So for Valentine's day, I went to the urgent care clinic. It really wasn't urgent, but I had called in from work, and I needed a doctor's note. Plus the night before, this cold type thing I have was giving me dizzy spells, one lasting about an hour. That was concerning. About the only thing done for Vday was me saying "happy Valentine's day" to my husband in the waiting room. Heh. My dad usually brings me and my sister flowers every year (he's come to my work some years just to give them to me!), but this year my mom asked if I would prefer the money instead of the flowers. We're broke, so I took them up on that. It just wasn't the same, and that was depressing, but really, I made the smart choice. I know that, even if I felt that little pang of want.

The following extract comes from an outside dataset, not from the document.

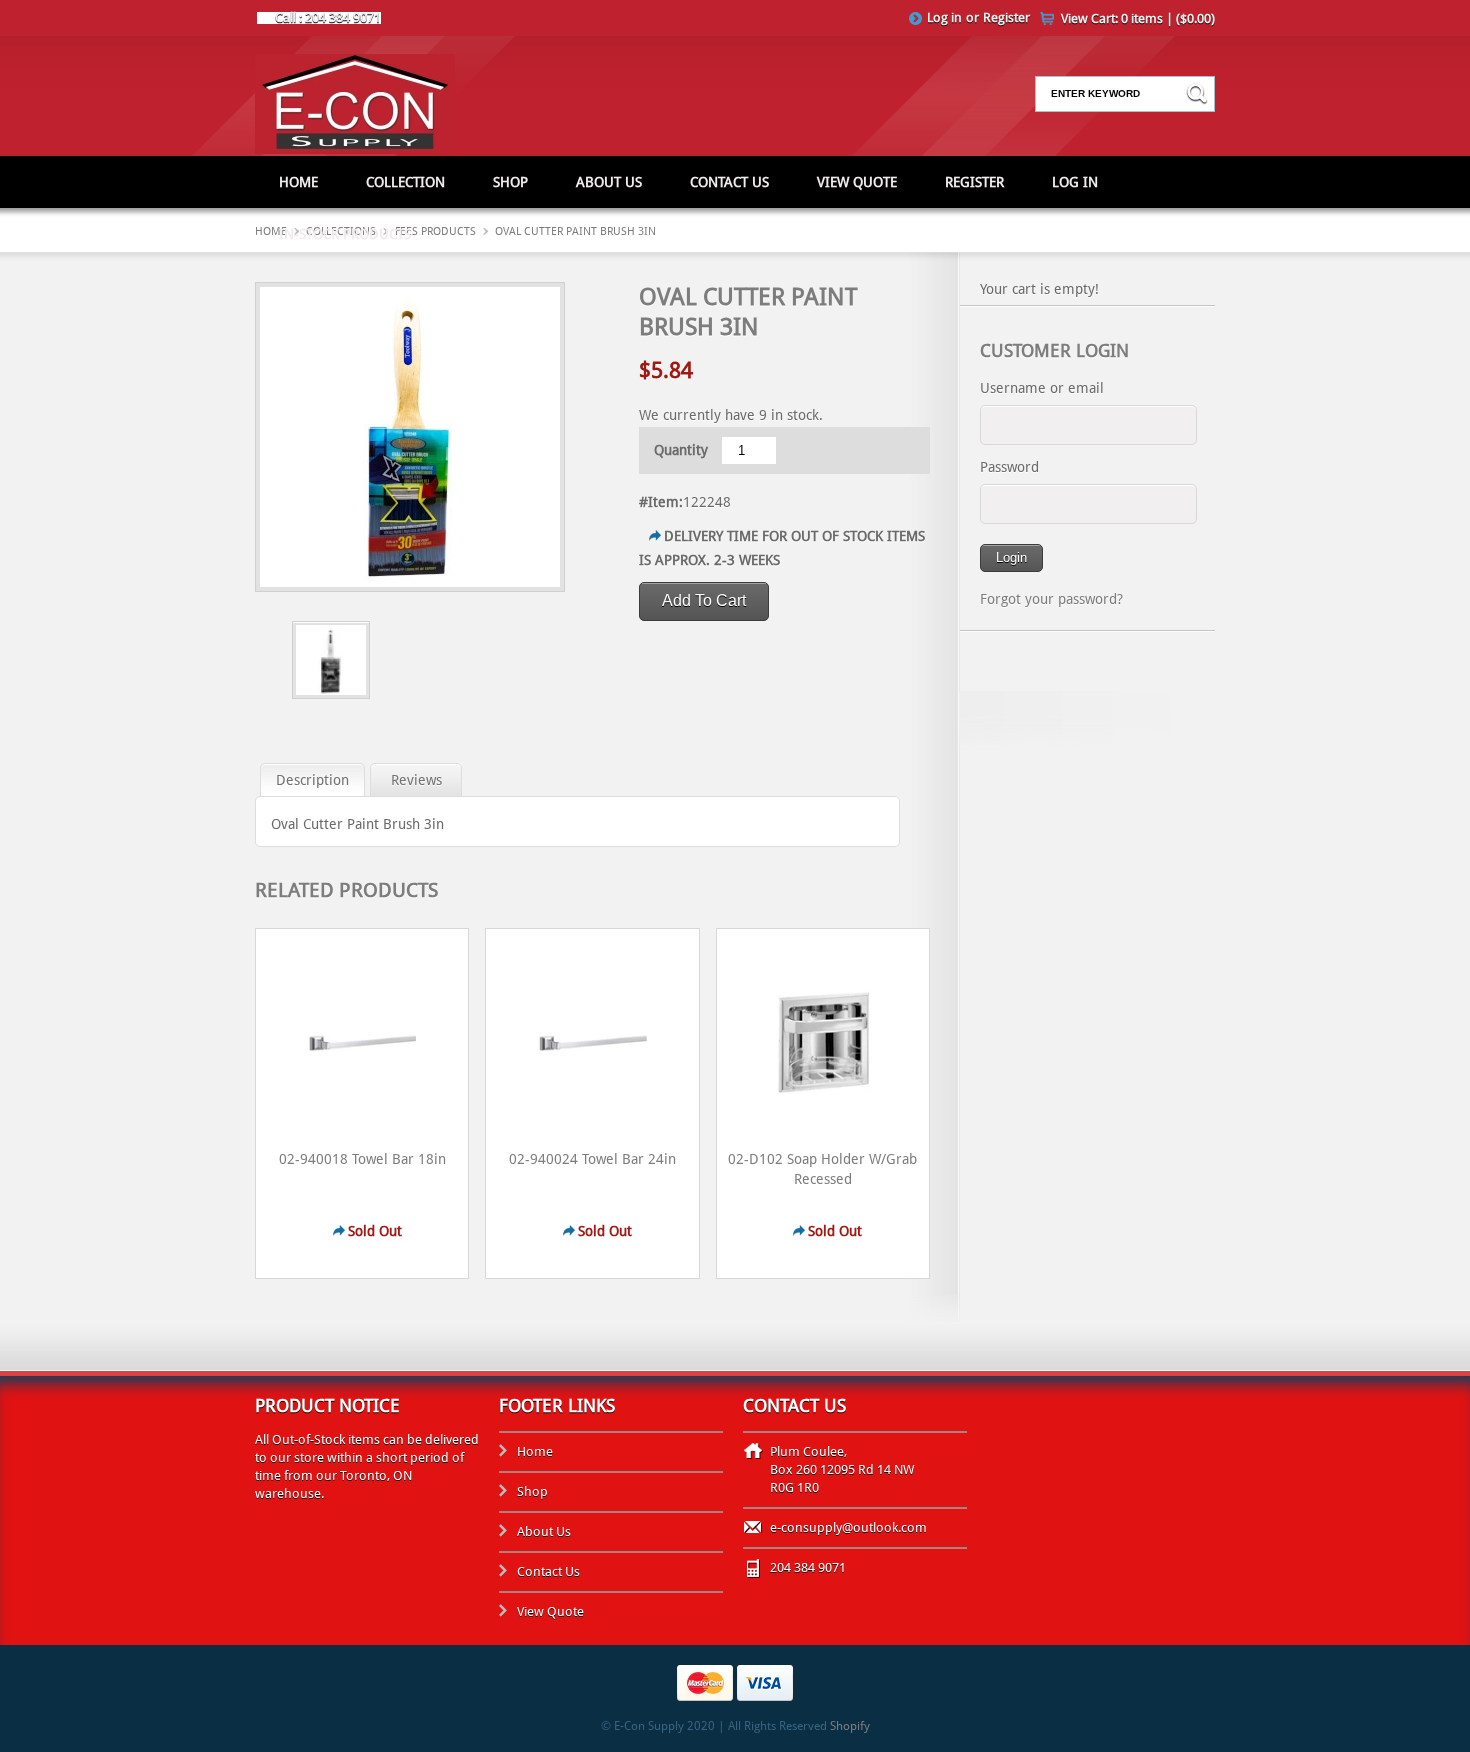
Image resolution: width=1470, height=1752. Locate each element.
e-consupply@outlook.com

Anyway, the doctor at urgent care was so rude. He jabbed the tongue depressor in my mouth, and jabbed the thing in my ears. He told me that my throat was red, I was running a low grade fever and my chest sounded a little wheezy. Um, yeah, I could have told him that. At least he gave me a prescription, which seems to be helping. The Mucinex is too. I'm coughing a lot of crap up. Mmm, such a lovely thought for you guys to have, huh?
Today is my Friday, so yay for that. I have therapy tomorrow, so yay for that too, even if I'm not looking forward to it. We're going to have to talk about why I want to go off my meds, and I'm not convinced I want to anymore. I mean, I still do, but I also don't. *sigh* I don't know how I feel right now.
Randomly, does anyone else who uses Google Docs miss the "save and close" button? Because I miss it like whoa.
And now a poll inspired by a debate I had yesterday with
innerslytherin:
[
Poll #1526214]
It's snowing. None of it will stick. I wish it would just pour down and make me snowbound for the "weekend".